* **ЗАДАНИЯ**
[1] Перепишите из статьи о Лудовико Сильве отрывок между словами «Социализм в Кыргызстане» и «его родную Венесуэлу.», включая их.
[2] Почему, согласно статье о Лудовико Сильве, он не считал себя марксистом? Ответьте одним–тремя предложениями.
[3] На каком сайте, по данным статьи о Лудовико Сильве, был впервые опубликован ее оригинал?

* **ФРАГМЕНТ ИСТОЧНИКА**
══════
КЫРГСОЦ

Социализм в Кыргызстане

«Надстройка» как метафора

Оригинал статьи был первоначально опубликован на сайте Ревкульт

Перевод: Арина Оганесян под редакцией Владислава Федюшина

Марксизм часто упрекают за его экономический детерминизм — сведение к экономике всех сложных общественных процессов. Лудовико Сильва отмечал, что эти упреки — не чистая идеология, отчасти они справедливы. Постсоветская левая мысль по-прежнему во всем зависит от советского марксизма (как его позитивных, так и негативных черт). Поэтому сейчас Сильва особенно актуален. Эрнесто Че Гевара писал, что «советские кирпичи отбивают охоту думать. Ведь партия уже сделала это за тебя, и твое дело — лишь переваривать». Лудовико Сильва, не очень у нас известный, но важный для истории марксизма автор, много раз доказывал несостоятельность советского «диамата», который экспортировался во многие страны мира, включая его родную Венесуэлу.

Завороженное, почти сакральное отношение к диалектическим триадам в действительности ослепляет, создает ощущение причастности к тайному знанию, недоступному остальным (здесь нужно сказать спасибо эзотерическому лексикону Гегеля). На самом деле «диалектика базиса и надстройки» и другие постулаты лишь прикрывали бедность аргументации. Но в отличие от многих разочаровавшихся «марксистов», Лудовико Сильва не отказывается ни от диалектики, ни от марксизма с понятиями базиса и надстройки. Вместо этого он доказывает, что в текстах Маркса они служат метафорами и аналогиями. В этом нет пренебрежения или принижения этих понятий. Метафоры и аналогии, как пишет Сильва, играли и продолжают играть очень важную роль в науке. Аналогия, т.е. равенство отношений, сходство вещей и явлений, — необходимы в познании. Яркие метафоры, по словам Сильвы, всегда были компаньонами науки. Но, растолковывая Маркса, он дополнял его и вводил новые понятия и категории вроде «идеологической прибавочной стоимости».

Стоит сказать, что Сильва полемизировал не только с советским марксизмом, но и с Альтюссером, Сартром и другими левыми мыслителями. Он не был ни эпигоном, ни бездумным разрушителем догм. При этом он не переоценивал свое значение для мирового коммунистического движения. Неоднократно он прямо заявлял, что не считает себя марксистом, поскольку вся его деятельность ограничивается теорией, а его личные качества не совместимы с деятельностью профессионального революционера, способного работать с массами и руководить ими.
══════
* **СОБРАННЫЕ ДАННЫЕ**
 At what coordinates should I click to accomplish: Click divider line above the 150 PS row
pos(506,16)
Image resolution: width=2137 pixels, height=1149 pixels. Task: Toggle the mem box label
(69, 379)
══════
* **ОЖИДАЕМЫЕ ОТВЕТЫ**
[1]
Социализм в Кыргызстане

«Надстройка» как метафора

Оригинал статьи был первоначально опубликован на сайте Ревкульт

Перевод: Арина Оганесян под редакцией Владислава Федюшина

Марксизм часто упрекают за его экономический детерминизм — сведение к экономике всех сложных общественных процессов. Лудовико Сильва отмечал, что эти упреки — не чистая идеология, отчасти они справедливы. Постсоветская левая мысль по-прежнему во всем зависит от советского марксизма (как его позитивных, так и негативных черт). Поэтому сейчас Сильва особенно актуален. Эрнесто Че Гевара писал, что «советские кирпичи отбивают охоту думать. Ведь партия уже сделала это за тебя, и твое дело — лишь переваривать». Лудовико Сильва, не очень у нас известный, но важный для истории марксизма автор, много раз доказывал несостоятельность советского «диамата», который экспортировался во многие страны мира, включая его родную Венесуэлу.

[2] Сильва говорил, что вся его деятельность ограничивается теорией. Кроме того, он считал, что его личные качества не совместимы с работой профессионального революционера, который способен работать с массами и руководить ими.

[3] На сайте Ревкульт.